== To do ==
Restate, word for word, the run of lines that starts at the line containing "Task: Click the" and ends with the final line of the listing. Leave pictures out.
= Beginning of Section =
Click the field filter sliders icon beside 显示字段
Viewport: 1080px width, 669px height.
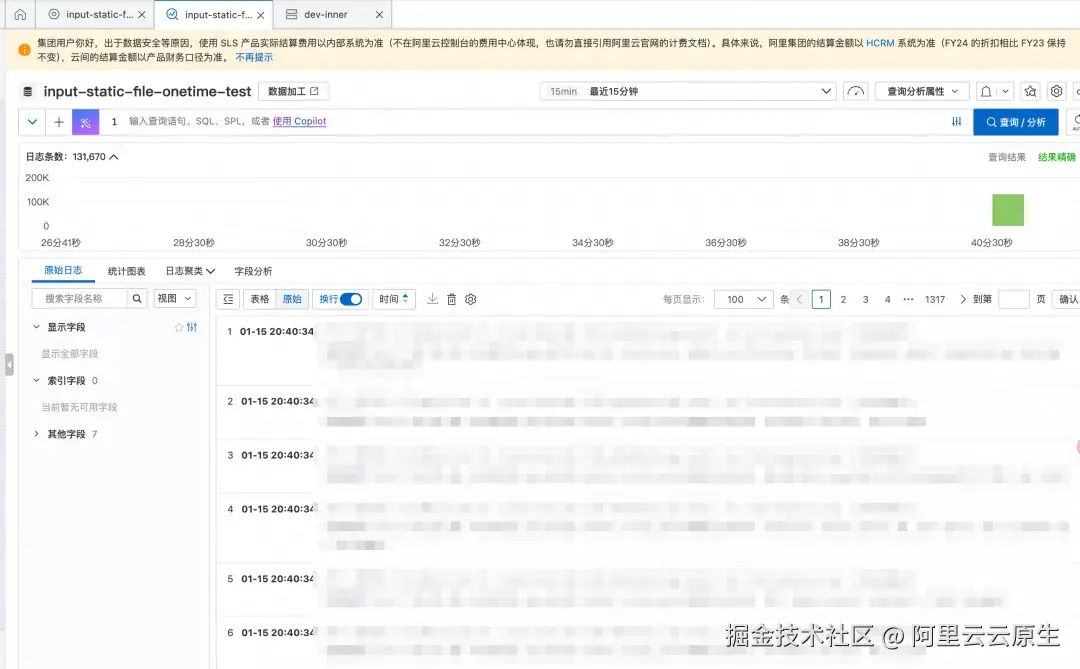coord(192,327)
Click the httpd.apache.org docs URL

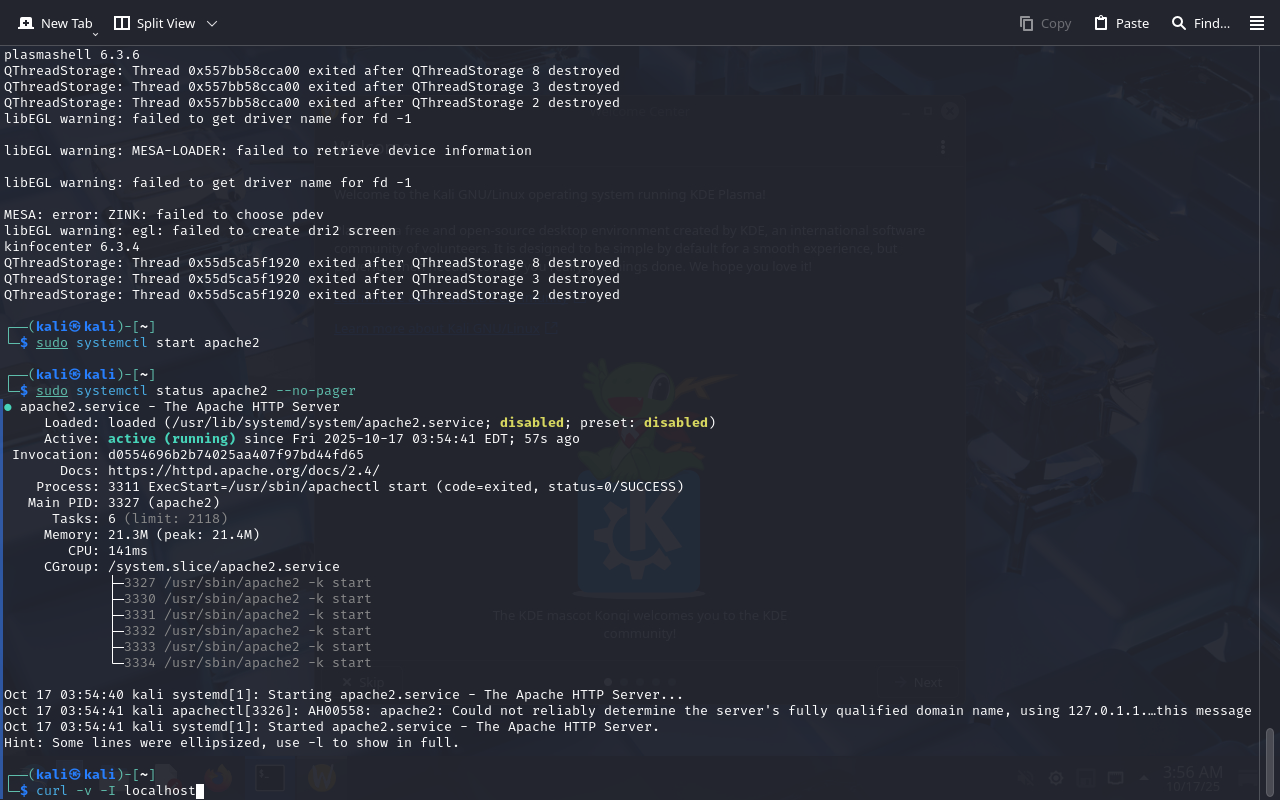[243, 471]
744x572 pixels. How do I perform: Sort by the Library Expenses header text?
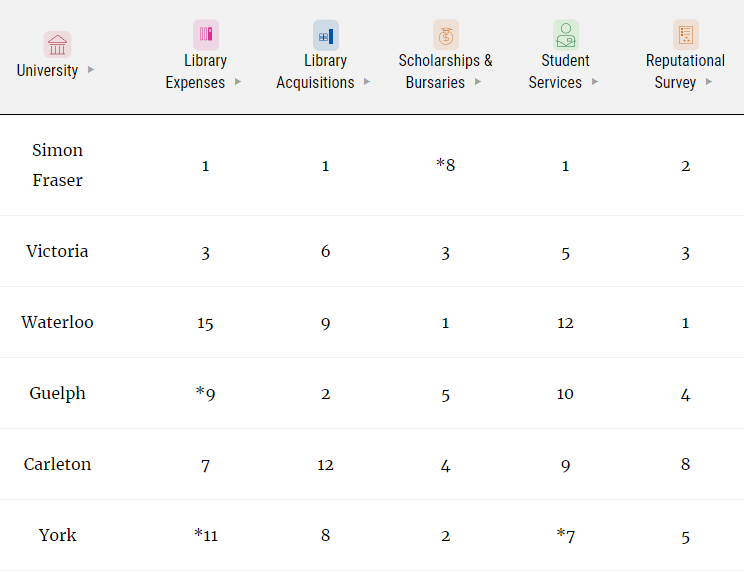coord(196,71)
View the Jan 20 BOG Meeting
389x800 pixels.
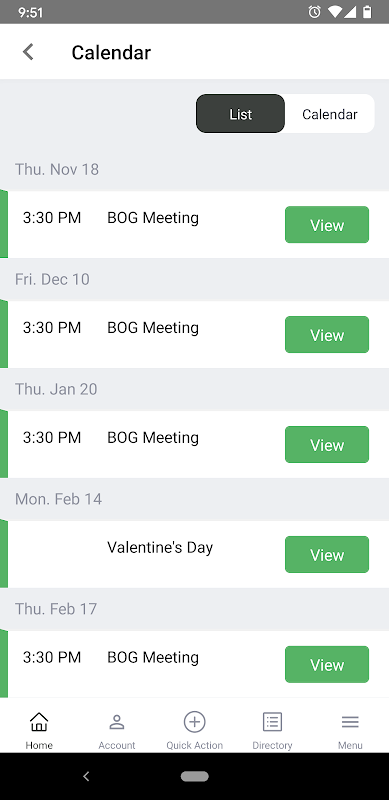click(x=327, y=445)
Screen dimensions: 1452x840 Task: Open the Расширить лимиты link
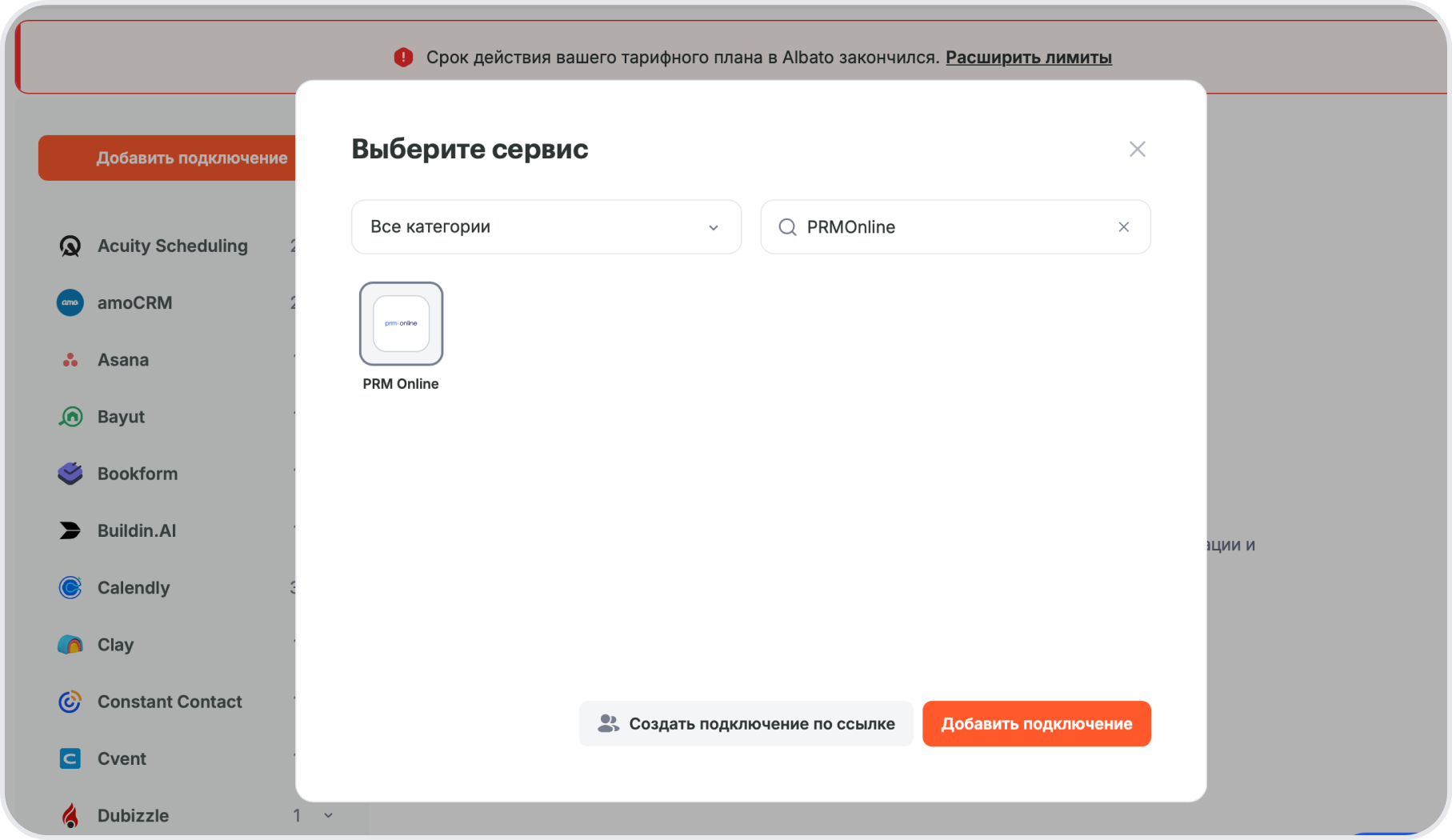(1028, 58)
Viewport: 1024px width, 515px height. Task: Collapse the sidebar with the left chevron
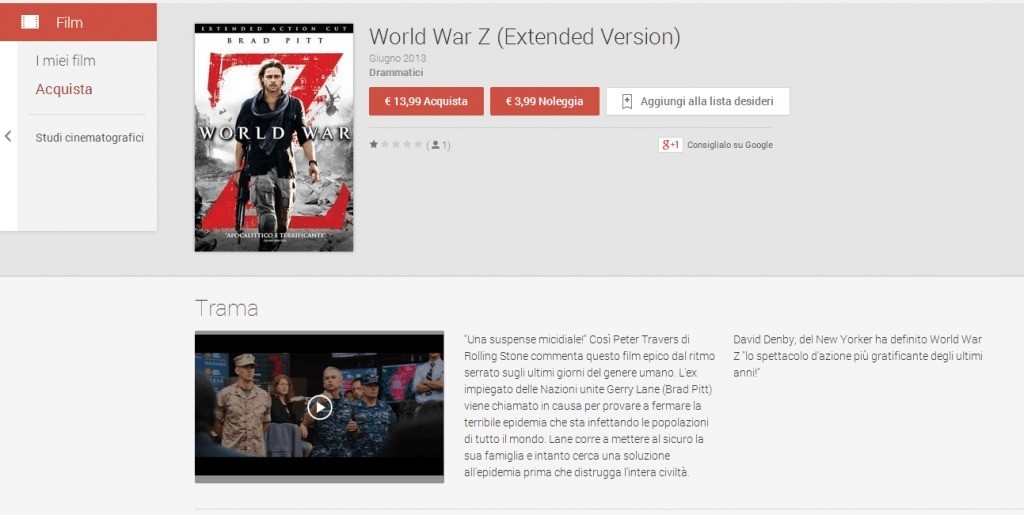point(8,137)
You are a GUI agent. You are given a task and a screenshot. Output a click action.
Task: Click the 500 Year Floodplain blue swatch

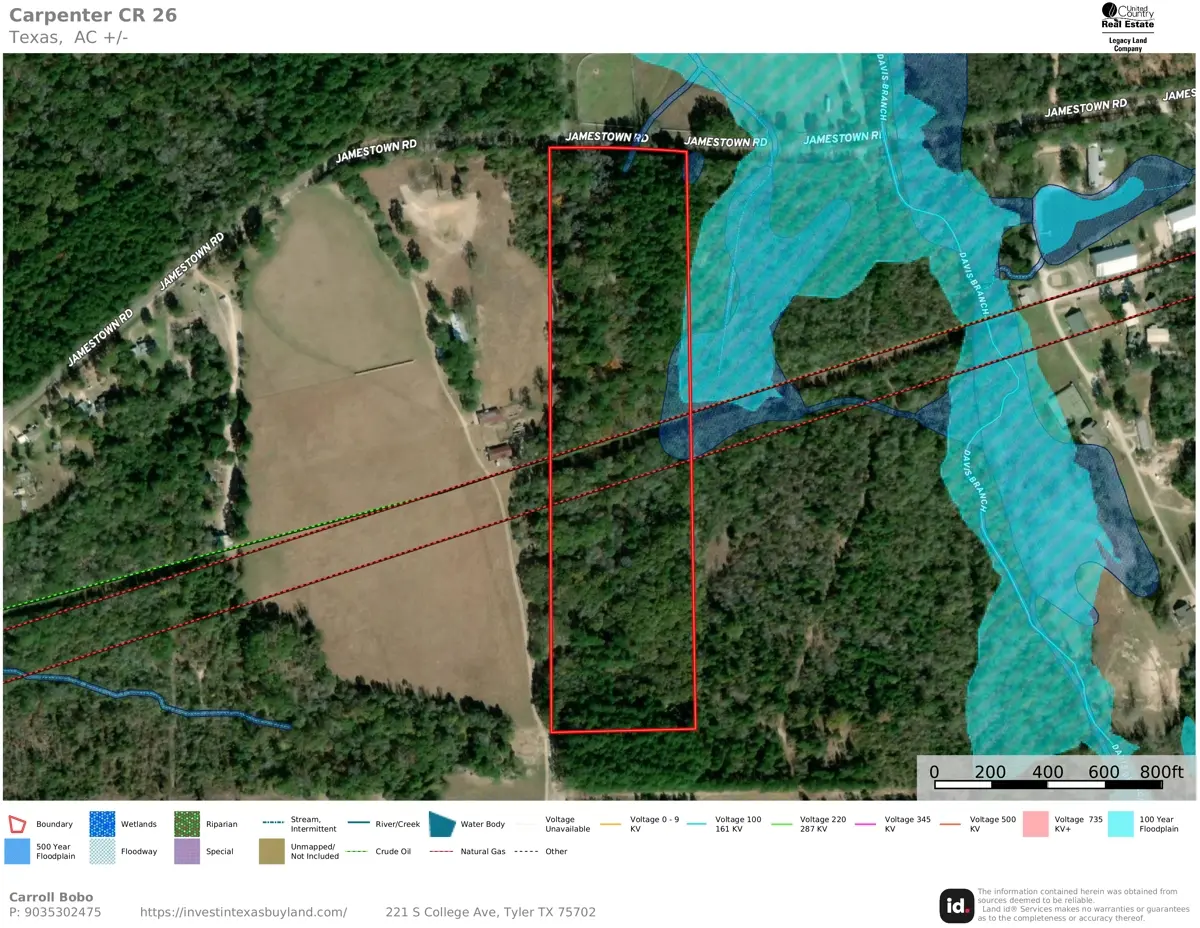pyautogui.click(x=18, y=851)
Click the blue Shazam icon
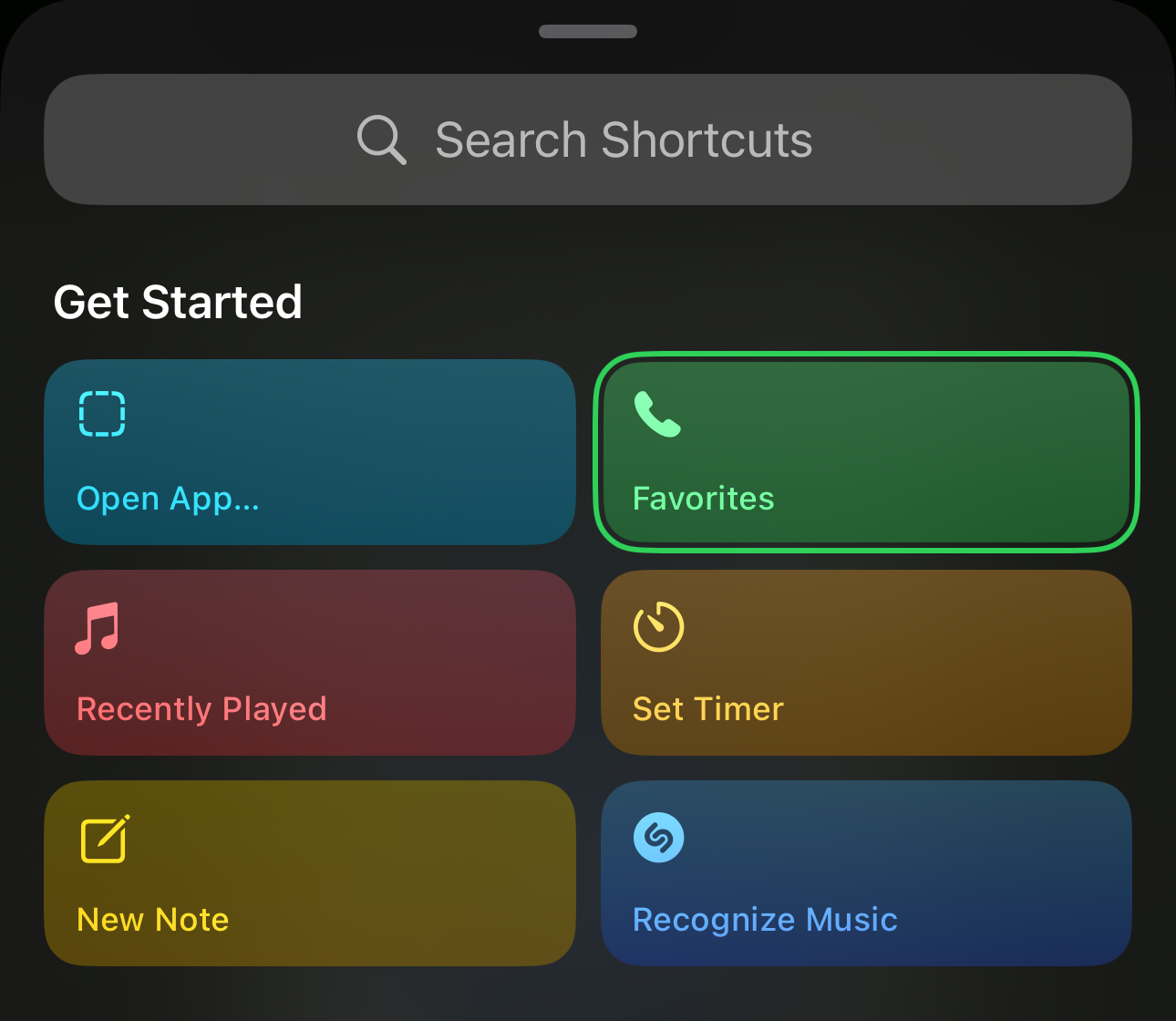Screen dimensions: 1176x1021 click(x=658, y=837)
= End of Section =
== Answer for the task ==
Task: Click the 500 Year Floodplain blue swatch

pyautogui.click(x=18, y=851)
Click the blue Shazam icon
Screen dimensions: 1176x1021 click(x=658, y=837)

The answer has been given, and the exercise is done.